(testbed)=

# Using the Command Line API

As an alternative to using algorithms provided by this project in your own Python program (see {ref}`usage`), the command line API that is provided by the package [mlrl-testbed](https://pypi.org/project/mlrl-testbed/) (see {ref}`installation`) can be used to run experiments without the need to write code. Currently, it provides the following functionalities:

- The predictive performance in terms of commonly used evaluation measures can be assessed by using predefined splits of a dataset into training and test data or via [cross validation](<https://en.wikipedia.org/wiki/Cross-validation_(statistics)>).
- Experimental results can be written to output files.
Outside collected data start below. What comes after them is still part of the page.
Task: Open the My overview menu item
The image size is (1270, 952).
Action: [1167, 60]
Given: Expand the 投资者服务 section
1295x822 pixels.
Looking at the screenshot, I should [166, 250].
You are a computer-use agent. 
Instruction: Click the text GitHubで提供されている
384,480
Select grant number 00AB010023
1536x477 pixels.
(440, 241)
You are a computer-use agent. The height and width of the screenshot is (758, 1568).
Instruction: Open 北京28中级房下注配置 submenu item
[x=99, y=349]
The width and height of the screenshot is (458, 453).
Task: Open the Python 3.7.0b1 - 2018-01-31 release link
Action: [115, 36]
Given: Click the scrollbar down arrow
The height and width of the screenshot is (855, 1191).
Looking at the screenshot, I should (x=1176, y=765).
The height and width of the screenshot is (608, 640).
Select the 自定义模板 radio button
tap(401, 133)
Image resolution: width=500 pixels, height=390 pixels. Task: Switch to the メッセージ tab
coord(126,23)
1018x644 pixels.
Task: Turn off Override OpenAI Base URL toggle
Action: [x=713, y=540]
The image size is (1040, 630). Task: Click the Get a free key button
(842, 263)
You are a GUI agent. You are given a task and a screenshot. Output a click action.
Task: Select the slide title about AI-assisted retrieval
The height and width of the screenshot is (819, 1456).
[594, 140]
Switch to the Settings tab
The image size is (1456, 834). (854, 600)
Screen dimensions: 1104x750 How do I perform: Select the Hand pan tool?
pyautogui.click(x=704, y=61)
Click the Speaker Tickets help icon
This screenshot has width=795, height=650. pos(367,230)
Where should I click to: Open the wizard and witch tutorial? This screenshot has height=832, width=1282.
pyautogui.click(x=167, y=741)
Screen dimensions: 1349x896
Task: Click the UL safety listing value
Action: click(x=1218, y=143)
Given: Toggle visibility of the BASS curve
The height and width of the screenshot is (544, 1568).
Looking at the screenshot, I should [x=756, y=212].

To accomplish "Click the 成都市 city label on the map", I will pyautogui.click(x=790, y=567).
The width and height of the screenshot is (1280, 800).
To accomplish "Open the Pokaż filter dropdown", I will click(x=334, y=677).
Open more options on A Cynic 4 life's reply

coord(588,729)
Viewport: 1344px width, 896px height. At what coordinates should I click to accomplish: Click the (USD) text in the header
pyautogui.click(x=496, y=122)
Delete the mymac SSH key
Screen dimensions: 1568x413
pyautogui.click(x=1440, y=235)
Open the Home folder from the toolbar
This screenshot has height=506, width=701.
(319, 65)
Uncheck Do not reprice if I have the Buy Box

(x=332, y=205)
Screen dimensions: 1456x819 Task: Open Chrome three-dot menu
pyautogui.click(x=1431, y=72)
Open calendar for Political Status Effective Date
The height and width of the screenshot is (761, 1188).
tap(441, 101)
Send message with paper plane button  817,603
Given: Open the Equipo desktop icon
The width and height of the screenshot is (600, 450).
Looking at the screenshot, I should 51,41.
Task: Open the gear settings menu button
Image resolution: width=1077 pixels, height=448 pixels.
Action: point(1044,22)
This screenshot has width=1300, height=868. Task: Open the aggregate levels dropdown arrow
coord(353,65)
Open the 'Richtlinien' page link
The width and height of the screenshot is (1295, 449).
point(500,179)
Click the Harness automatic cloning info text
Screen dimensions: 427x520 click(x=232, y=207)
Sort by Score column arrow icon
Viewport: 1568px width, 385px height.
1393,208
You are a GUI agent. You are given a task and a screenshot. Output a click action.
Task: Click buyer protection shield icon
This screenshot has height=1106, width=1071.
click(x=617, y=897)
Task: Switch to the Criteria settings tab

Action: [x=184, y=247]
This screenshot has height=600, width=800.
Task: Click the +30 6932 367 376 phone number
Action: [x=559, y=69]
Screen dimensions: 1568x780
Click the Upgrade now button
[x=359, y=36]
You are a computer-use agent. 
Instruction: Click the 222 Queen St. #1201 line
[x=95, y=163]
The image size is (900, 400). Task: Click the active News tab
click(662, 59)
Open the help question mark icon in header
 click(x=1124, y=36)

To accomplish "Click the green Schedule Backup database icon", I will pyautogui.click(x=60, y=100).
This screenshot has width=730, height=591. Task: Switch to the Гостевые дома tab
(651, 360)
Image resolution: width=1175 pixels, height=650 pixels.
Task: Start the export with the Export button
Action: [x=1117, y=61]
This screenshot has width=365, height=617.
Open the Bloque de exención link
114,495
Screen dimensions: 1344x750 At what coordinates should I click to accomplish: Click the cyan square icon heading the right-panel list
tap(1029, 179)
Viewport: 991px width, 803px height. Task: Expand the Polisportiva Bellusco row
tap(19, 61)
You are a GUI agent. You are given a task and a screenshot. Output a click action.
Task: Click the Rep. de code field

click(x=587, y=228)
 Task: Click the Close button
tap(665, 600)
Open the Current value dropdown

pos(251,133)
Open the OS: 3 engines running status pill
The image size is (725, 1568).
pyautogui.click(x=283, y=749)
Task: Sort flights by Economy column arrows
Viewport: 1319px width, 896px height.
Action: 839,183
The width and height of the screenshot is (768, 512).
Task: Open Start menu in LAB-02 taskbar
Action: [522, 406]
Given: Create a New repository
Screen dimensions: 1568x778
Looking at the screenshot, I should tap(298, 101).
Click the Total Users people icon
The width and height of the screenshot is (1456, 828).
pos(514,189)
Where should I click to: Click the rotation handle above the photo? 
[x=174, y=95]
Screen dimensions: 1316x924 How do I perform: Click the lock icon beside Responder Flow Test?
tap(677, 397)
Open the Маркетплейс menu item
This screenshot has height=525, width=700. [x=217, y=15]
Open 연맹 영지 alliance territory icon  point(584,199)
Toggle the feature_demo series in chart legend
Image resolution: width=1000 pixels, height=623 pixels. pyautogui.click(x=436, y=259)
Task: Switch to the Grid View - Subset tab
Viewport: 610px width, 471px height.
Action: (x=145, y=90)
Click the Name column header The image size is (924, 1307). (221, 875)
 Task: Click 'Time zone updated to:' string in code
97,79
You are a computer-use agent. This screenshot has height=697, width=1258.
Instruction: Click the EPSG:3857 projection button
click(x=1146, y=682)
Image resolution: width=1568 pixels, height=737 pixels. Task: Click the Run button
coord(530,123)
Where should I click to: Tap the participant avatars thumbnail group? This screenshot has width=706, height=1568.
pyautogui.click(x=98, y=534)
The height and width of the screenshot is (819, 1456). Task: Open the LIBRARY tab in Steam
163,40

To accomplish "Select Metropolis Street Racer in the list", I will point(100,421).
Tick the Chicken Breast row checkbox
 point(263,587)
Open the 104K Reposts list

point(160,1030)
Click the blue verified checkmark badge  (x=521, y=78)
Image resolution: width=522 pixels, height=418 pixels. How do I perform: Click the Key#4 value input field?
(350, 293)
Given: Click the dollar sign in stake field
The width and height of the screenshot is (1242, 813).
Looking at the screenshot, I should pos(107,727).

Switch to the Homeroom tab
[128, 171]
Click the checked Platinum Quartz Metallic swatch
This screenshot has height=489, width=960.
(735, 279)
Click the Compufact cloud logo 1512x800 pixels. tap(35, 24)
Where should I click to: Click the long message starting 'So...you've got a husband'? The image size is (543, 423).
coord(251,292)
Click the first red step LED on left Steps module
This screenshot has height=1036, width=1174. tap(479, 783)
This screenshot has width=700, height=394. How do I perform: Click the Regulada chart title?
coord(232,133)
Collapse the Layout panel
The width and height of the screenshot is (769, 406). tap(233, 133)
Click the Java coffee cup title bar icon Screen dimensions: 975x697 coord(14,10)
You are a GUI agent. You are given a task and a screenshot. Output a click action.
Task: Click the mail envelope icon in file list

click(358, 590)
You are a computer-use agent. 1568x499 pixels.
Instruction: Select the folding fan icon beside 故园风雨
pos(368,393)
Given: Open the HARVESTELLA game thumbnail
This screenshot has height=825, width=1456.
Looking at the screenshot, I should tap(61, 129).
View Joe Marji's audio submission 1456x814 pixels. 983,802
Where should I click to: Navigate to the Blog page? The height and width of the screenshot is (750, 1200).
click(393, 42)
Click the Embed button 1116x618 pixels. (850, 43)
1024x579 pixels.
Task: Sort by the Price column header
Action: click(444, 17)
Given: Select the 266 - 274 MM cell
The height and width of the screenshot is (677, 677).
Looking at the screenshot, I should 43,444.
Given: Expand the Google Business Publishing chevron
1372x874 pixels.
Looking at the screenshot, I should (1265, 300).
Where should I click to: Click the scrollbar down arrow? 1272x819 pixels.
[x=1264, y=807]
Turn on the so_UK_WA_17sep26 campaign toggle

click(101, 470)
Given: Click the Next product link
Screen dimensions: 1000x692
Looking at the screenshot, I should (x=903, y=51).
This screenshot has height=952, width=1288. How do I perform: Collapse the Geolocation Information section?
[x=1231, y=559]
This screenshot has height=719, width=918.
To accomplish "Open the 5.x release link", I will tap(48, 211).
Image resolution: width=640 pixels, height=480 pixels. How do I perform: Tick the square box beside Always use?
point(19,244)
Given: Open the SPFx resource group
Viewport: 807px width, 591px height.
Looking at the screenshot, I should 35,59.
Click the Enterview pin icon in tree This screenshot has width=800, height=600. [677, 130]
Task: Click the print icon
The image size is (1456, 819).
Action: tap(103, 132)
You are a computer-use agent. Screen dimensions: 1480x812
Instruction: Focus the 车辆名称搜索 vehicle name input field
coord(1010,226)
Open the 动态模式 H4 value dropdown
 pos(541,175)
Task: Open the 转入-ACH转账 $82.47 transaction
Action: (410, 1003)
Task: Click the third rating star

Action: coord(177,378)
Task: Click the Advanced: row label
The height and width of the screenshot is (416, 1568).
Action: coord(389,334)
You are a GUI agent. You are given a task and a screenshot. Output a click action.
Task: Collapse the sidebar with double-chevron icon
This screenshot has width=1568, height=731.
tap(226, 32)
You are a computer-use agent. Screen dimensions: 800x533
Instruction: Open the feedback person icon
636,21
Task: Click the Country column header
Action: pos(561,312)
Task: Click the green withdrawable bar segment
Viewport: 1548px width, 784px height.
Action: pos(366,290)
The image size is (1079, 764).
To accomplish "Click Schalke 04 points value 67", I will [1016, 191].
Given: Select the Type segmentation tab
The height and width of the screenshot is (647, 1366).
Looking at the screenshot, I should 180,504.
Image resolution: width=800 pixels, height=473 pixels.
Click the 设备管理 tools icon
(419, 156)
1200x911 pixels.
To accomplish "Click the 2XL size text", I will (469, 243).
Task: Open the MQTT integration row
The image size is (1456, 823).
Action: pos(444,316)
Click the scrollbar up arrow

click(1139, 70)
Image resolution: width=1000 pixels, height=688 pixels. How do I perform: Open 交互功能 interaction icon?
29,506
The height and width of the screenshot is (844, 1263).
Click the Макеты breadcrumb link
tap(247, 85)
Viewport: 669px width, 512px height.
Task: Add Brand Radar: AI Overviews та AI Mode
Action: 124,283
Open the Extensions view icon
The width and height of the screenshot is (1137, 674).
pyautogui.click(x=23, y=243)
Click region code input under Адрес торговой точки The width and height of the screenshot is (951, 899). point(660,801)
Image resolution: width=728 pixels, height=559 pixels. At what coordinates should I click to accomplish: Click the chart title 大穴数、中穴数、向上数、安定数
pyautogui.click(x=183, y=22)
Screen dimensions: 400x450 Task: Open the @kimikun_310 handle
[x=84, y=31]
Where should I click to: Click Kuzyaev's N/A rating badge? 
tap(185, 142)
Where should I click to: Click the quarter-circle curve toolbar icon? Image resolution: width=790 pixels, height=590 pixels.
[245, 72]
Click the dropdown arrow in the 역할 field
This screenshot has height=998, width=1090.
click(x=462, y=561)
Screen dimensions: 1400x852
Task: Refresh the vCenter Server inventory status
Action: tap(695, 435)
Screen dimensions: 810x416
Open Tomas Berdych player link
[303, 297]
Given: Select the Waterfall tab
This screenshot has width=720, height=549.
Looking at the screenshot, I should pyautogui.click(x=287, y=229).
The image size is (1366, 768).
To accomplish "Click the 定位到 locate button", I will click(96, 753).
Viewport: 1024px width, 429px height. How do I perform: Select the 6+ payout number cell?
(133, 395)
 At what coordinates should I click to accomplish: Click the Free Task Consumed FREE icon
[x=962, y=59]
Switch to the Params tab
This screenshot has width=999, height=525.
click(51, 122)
This includes evaluation scores, the predictions of a model, textual representations of rules, as well as the characteristics of models or datasets.
- Models can be stored on disk and reloaded for later use.

## Running Experiments

```{tip}
The package [mlrl-testbed](https://pypi.org/project/mlrl-testbed/) is capable of conducting experiments with any machine learning algorithm of your choice. All that is needed for this are few lines of Python code as described {ref}`here<runnables>`.
```

Depending on the capabilities of an algorithm, mlrl-testbed supports both, classification and regression problems. In the following, we provide examples for both scenarios.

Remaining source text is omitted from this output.